El músico estadounidense Bruce Springsteen durante el concierto que ofrece con la E Street Band este sábado en el estadio de Anoeta, en San Sebastián. EFE/Javier Etxezarreta

Rafael Herrero

San Sebastián (EFE).- En el momento en el que el océano Atlántico parece más ancho que nunca, cuando se extrema la distancia entre Estados Unidos y Europa, Bruce Springsteen, el amigo americano, recorre el viejo continente para cantar al mundo que otra América existe y es posible. Y resurgirá.

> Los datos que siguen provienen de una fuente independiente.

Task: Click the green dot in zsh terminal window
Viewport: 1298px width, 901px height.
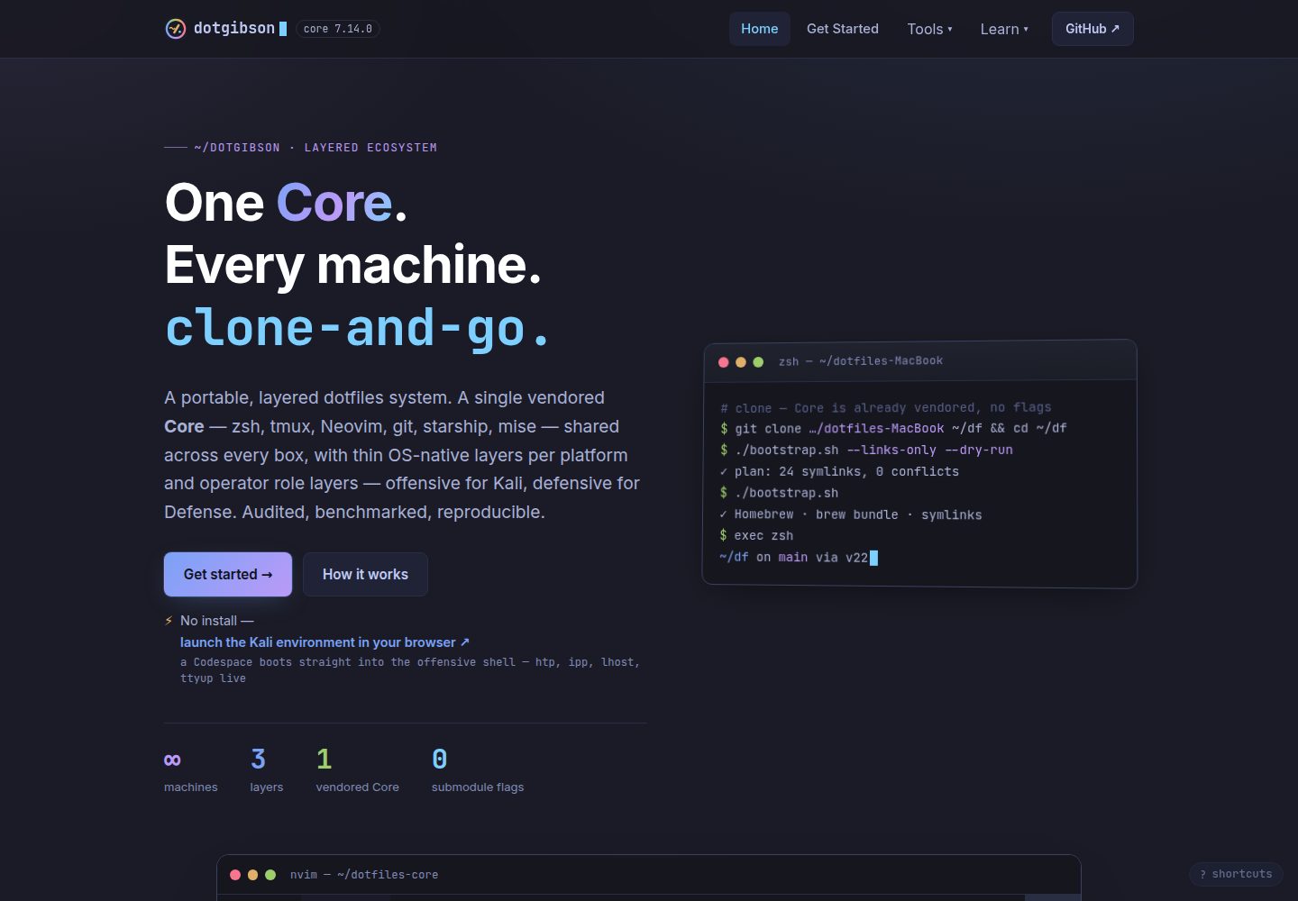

El músico de New Jersey, de 75 años, ha reventado este sábado el estadio de Anoeta de San Sebastián, en el primero de los dos conciertos programados en la capital donostiarra, únicas paradas españolas de la gira ‘Land of Hope and Dreams’ (Tierra de esperanza y sueños), que arrancó en Manchester el 14 de mayo con una incendiaria soflama contra Donald Trump, quien respondió con insultos y desprecios. Incluso llegó a decir que el ‘Boss’ no tiene talento.

Para desmentir la butade presidencial a Springsteen le basta con desplegar, como esta noche en Donostia, una pequeña muestra de su monumental obra, edificada durante medio siglo dedicado a cantar las luces y sombras del sueño americano.